Beamforming Based on the Cross Spectral Matrix

How does beamforming with the CSM work?

The CSM-beamformer is a frequency domain algorithm. The fundamental idea is to separate the microphone collected data (time and space correlation between signals) from the focus information (time delays and phase shifts between microphones and the points of the scanning plane).

First, the sampling of signals captured by the microphones are split into blocks with a $2^n$ length ($L$). Afterwards the blocks are windowed with 50% overlap ($O$), depicted in Figure 1 for signal $p_m (t)$ of microphone $m$.

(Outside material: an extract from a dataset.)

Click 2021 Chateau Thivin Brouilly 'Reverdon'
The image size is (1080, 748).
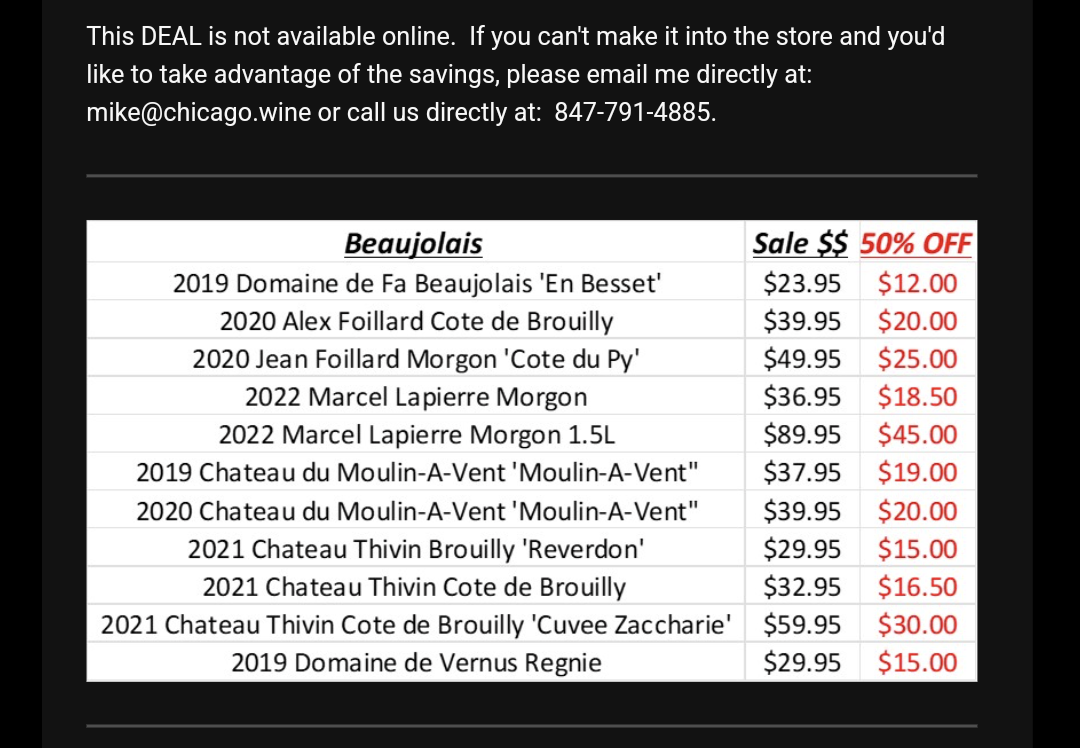[x=416, y=549]
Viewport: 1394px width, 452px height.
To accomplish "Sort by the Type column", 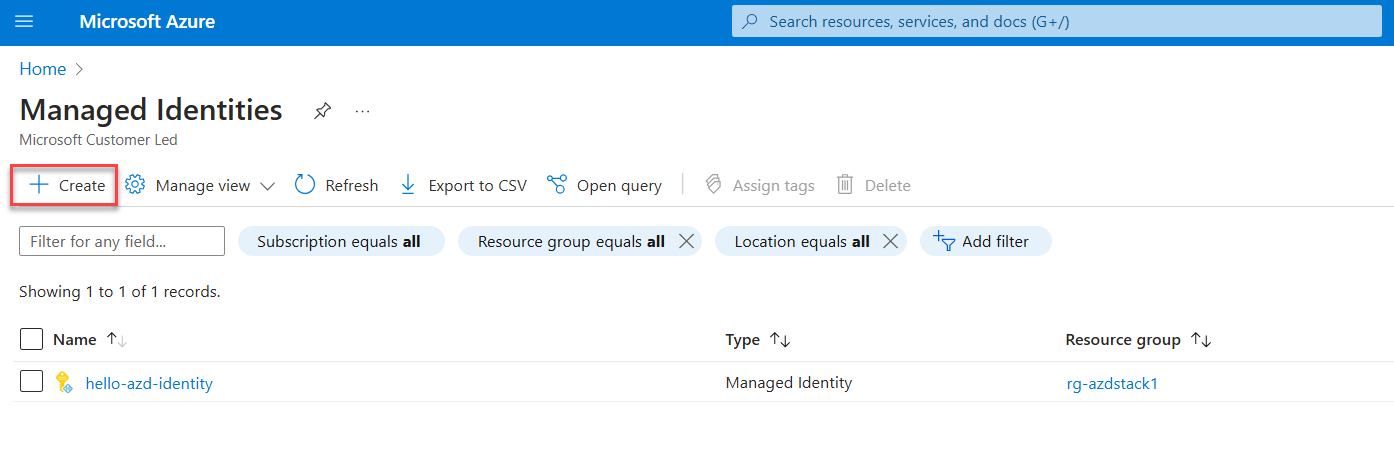I will 779,340.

Their Fourier transforms are then averaged and used to build the CSM. The geometrical information required for focusing or steering the Acoustic Camera on all scanned points of the map is obtained using steering vectors. The delays of arrival $Δt_j$ of the signals are determined from the known distances between the scanning plane and microphones, as well as the speed of sound $c$.

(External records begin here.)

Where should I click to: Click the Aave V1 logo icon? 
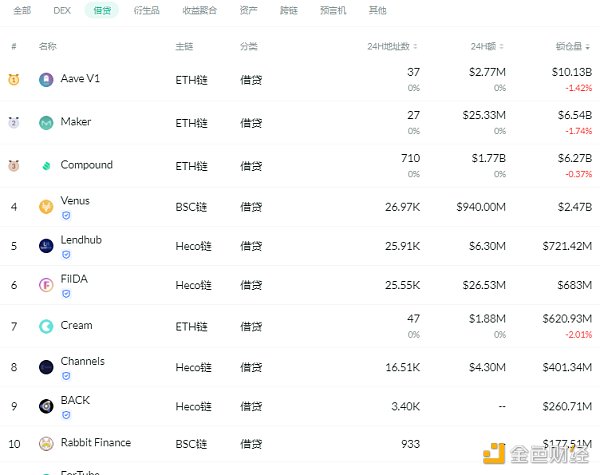46,80
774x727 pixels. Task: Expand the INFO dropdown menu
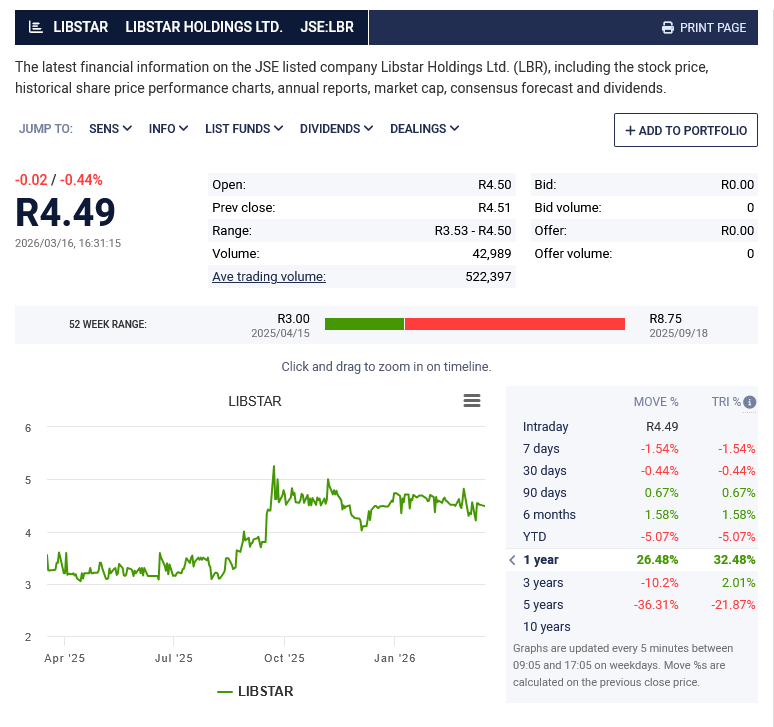tap(168, 129)
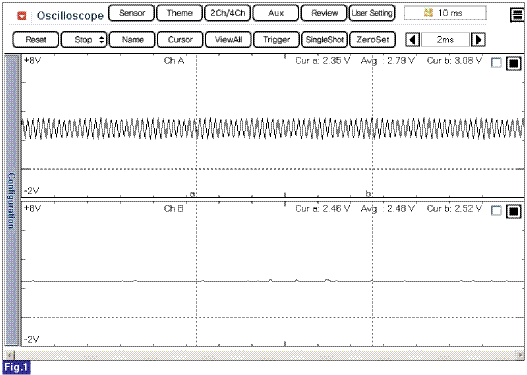Toggle the Ch B filled black square

pos(514,211)
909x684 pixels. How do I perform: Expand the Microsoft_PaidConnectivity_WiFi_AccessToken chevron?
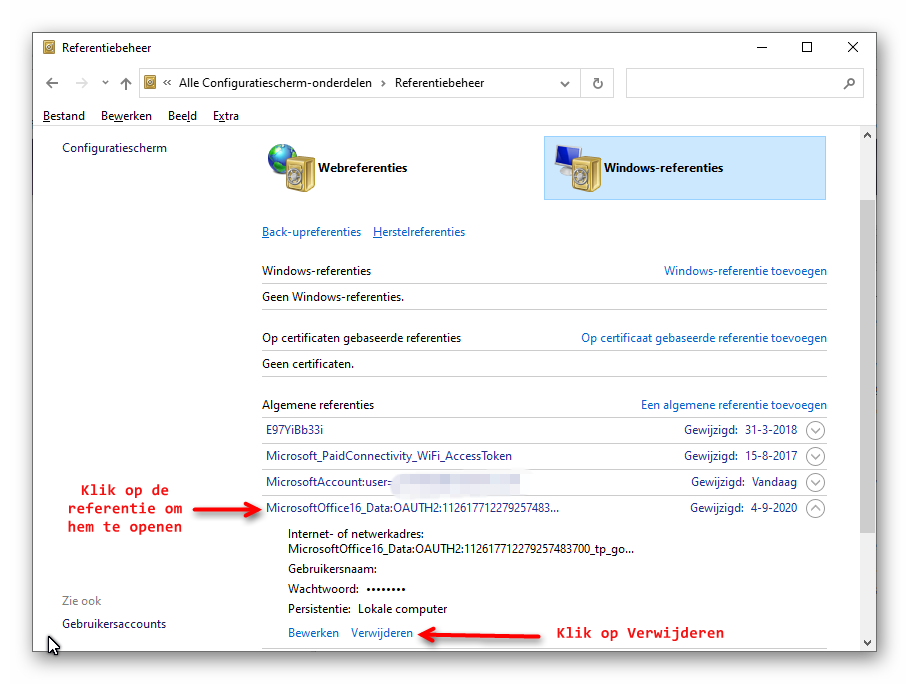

If $x ⃗_t$ is a potential noise source, $M$ the number of microphones and $ω$ the angular frequency, the steering vector can be written as

$$g(x ⃗_t,\omega_k) = \frac{1}{M}\begin{pmatrix}e^{-i\omega_k\Delta t_0}\\ \vdots\\ e^{-i\omega_k\Delta t_{M-1}}\end{pmatrix}.$$

Using this geometric information, it is possible to steer the Acoustic Camera towards potential noise sources. Finally, the beamform or acoustic map $b$ can be computed as

$$b(x ⃗_t,\omega_k) = g^{\dagger}(x ⃗_t,\omega_k)\cdot CSM(\omega_k)\cdot g(x ⃗_t,\omega_k),$$

in which $†$ denotes the conjugate transpose.